At the meeting, Masahiro Hayashi, 48, in charge of planning delivery services at Yamato Transport, told Nobuaki Miyajima, 43, responsible for logistical support for Toyota factories worldwide, “Let’s act on it from the viewpoint of quickly delivering the vaccine to as many people as possible, and not as a business.”

It didn’t take long for them to start working together to develop a system to distribute the vaccine in a safe and secure manner.

Although the two firms jointly developed home delivery vans in the early 1980s, they came together by chance this time, as they were separately thinking about how to contribute to vaccine distribution.

As it happens, for the past three years Yamato Transport had been researching ways to carry out ultracold deliveries without using dry ice, which can cause carbon dioxide poisoning.
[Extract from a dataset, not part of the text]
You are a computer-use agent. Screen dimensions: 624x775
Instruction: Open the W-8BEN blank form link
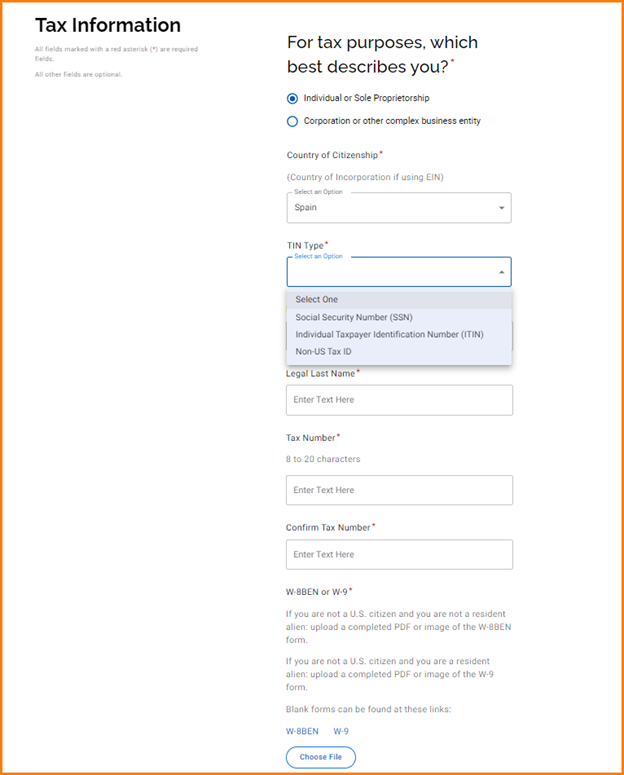click(x=302, y=731)
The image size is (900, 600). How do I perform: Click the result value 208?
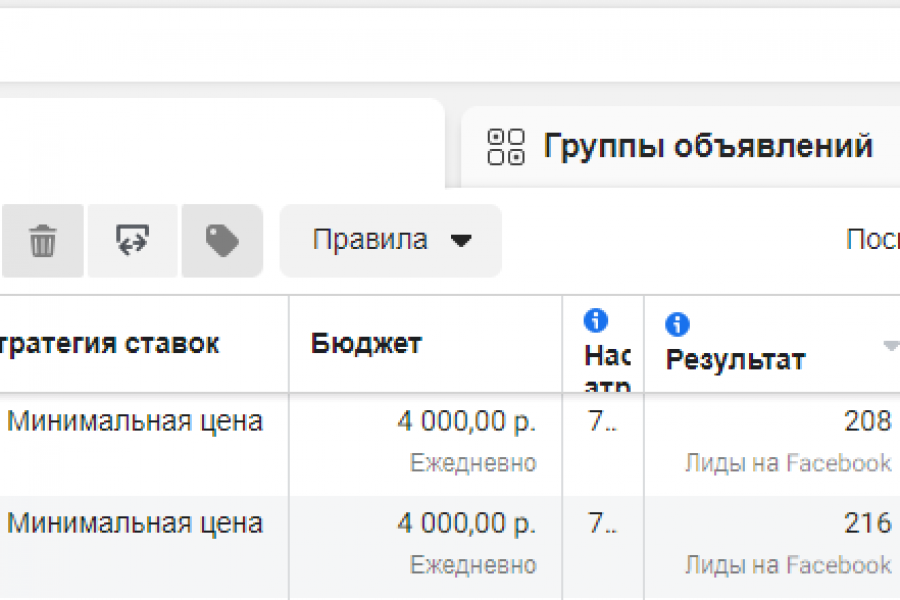pos(867,422)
It started working with Add Co., an ultracold freezing equipment-maker in Numazu, Shizuoka Prefecture, as ice packs made with the firm’s deep freezers, which can achieve minus 120 degrees Celsius, had the potential to be used as an alternative to dry ice.
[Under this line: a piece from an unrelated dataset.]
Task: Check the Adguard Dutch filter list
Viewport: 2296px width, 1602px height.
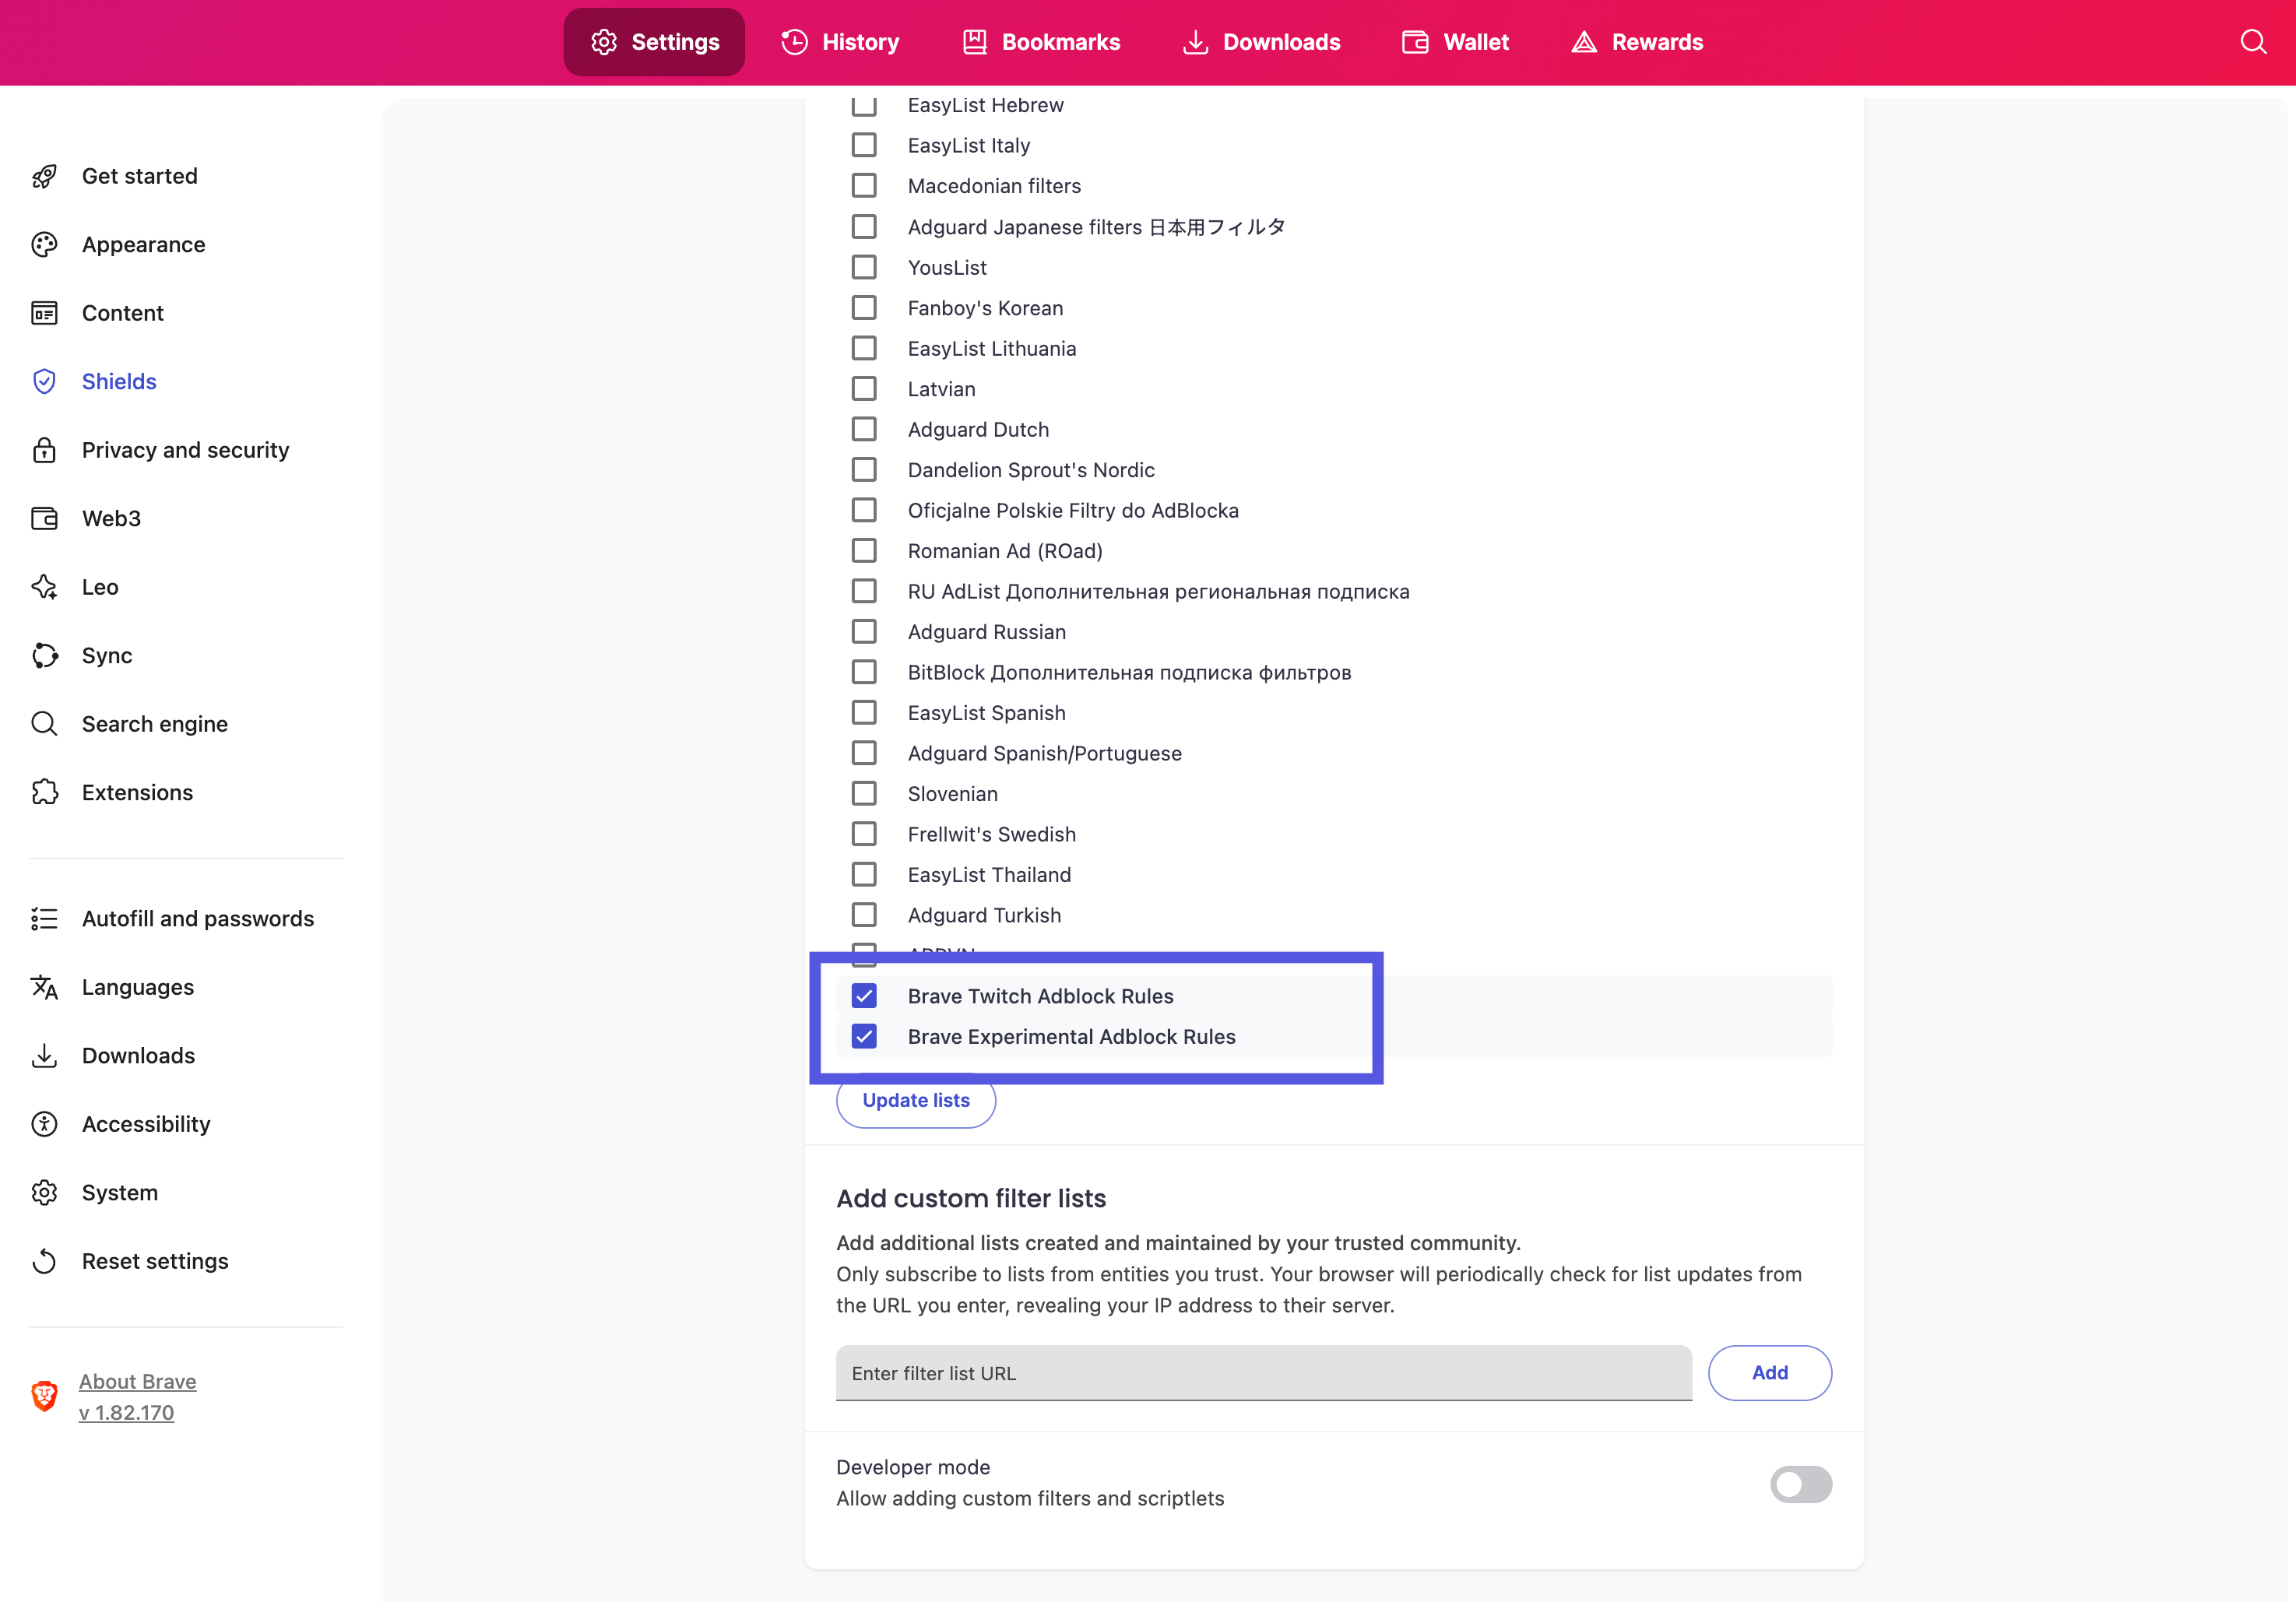Action: [x=864, y=430]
Meanwhile, Toyota, which was exploring ways to support the fight against COVID-19, contacted Add in November and began helping to boost production of freezers.

With only three months left before the start of the nation’s vaccine rollout, they had to come up with specific ways to distribute the vaccine in the city.

As the government did not give clear instructions at the time on how doses should be distributed, Yamato was receiving inquiries from more than 300 municipalities across the country.

Medical workers and municipal government officials explained possible issues that could arise, including the burdensome task of preparing doses for each of the inoculation sites and delivering them to clinics during their opening hours so that they can receive them in a timely manner.

Upon hearing of these issues, Hayashi applied the firm’s distribution know-how to work out specific delivery routes.

Yamato Transport also experimented with Add’s ice packs under different settings, including various temperatures, at the firm’s facility and developed a system to deliver doses in a box containing seven ice packs.

The packs enable the boxes to be delivered while being kept below minus 60 degrees Celsius for 30 hours, minimizing the risk of the doses being wasted and disposed of.

Miyajima and other Toyota officials, meanwhile, applied the firm’s kaizen improvement philosophy to the process of packing vaccine vials at Yamato Transport’s distribution center.

There, five workers pack the vials in paper cases at a round table, but a Toyota employee noticed that the cases sometimes slip.

They suggested creating a jig to fix the cases, and the device was set up on the table three days later.

“The speed (at making improvements) is much faster than us,” said an impressed Hayashi.

The staff members met once a week to make necessary improvements to the distribution system. The Toyota city model is the fruit of intersectoral collaboration.

In mid-May, when the doses were shipped for the first time, some Yamato Transport workers at the distribution center stayed all night beside the freezers containing the vaccine, worried that the temperature might not be kept at the right level.

“Maybe they developed a stronger awareness of handling the precious vaccine after working with Toyota,” Hayashi said.

This section features topics and issues from the Chubu region covered by the Chunichi Shimbun. The original article was published June 8.